Provided entries:
____________

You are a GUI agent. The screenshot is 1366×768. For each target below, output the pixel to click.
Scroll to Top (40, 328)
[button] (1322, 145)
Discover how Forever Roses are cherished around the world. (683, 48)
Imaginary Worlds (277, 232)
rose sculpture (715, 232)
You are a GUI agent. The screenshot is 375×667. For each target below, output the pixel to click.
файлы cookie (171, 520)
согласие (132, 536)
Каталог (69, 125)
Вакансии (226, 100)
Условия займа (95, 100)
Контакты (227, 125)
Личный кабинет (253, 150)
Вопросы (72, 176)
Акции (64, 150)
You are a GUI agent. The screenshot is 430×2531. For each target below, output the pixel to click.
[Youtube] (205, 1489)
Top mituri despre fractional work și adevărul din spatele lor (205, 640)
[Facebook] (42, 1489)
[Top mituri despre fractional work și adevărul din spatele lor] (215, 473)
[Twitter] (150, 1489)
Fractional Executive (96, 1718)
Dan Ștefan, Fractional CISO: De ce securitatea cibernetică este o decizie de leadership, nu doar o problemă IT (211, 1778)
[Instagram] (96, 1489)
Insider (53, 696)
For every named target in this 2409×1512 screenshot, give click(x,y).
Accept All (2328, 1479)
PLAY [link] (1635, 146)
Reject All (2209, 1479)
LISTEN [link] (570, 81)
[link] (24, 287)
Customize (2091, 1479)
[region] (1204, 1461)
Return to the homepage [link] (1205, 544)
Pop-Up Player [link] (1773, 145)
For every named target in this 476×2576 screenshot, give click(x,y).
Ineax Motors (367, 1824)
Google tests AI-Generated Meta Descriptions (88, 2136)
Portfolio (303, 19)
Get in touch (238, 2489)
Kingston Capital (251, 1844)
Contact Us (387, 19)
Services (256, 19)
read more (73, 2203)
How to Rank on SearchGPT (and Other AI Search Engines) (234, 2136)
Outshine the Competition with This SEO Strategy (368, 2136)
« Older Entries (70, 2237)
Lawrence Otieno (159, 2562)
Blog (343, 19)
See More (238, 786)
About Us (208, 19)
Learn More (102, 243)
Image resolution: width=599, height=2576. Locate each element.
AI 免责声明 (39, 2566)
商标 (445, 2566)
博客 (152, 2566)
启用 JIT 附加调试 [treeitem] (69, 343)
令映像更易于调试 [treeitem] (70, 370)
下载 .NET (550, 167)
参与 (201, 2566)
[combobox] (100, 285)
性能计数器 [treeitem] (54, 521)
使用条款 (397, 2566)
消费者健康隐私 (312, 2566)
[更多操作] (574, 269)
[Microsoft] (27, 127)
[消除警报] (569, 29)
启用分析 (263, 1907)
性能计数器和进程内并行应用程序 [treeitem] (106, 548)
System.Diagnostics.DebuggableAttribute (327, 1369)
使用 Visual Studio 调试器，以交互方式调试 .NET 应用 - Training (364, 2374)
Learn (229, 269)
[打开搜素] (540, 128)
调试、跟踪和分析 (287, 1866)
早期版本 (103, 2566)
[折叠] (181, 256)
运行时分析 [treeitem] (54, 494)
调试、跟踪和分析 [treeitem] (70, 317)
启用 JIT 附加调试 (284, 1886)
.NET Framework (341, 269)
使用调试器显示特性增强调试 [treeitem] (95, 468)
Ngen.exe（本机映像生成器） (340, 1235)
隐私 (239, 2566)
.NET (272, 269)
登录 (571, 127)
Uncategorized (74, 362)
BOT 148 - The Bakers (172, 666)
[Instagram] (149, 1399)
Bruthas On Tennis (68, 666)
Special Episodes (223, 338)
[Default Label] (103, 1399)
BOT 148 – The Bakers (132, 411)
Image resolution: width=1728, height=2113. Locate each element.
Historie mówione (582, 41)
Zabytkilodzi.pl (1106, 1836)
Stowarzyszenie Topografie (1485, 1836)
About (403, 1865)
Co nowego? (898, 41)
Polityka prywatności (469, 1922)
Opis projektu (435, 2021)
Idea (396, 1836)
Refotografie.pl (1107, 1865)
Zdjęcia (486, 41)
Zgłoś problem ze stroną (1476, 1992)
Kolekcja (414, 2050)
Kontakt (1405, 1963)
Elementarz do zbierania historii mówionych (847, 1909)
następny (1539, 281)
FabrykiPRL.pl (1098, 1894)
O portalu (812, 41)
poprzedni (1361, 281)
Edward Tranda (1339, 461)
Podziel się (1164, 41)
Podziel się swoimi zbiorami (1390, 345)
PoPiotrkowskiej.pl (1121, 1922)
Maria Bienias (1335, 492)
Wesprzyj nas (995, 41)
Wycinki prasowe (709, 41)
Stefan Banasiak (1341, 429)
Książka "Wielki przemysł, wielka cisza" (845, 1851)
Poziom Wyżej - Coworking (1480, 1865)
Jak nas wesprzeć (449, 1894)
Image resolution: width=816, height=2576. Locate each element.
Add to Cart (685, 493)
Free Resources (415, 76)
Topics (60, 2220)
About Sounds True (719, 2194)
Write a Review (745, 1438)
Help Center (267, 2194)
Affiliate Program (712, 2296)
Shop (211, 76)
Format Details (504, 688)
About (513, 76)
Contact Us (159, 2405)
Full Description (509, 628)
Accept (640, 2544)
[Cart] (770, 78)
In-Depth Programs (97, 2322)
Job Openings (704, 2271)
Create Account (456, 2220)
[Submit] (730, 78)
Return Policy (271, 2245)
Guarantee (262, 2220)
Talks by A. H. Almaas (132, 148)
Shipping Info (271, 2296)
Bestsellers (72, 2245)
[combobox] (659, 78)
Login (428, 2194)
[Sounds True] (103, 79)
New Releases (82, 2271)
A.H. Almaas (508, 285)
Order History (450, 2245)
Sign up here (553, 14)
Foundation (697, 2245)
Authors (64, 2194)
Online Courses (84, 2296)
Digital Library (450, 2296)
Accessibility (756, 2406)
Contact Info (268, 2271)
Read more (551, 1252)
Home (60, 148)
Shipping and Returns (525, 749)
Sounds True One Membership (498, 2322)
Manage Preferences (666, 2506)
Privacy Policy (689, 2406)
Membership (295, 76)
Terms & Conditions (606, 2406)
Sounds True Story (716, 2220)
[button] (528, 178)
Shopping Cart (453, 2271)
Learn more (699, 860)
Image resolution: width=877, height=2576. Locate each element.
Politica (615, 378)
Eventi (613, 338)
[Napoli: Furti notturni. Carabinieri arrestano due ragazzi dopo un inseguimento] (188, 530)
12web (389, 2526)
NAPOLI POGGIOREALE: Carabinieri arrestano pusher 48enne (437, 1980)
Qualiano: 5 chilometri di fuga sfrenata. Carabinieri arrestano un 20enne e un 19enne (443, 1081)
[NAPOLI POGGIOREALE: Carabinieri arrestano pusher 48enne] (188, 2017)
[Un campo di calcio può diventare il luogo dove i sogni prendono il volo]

____________

What you are asked to do:
What is the number of lines in the data holding the word "Shipping"? Reply with that number only.

Your solution:
2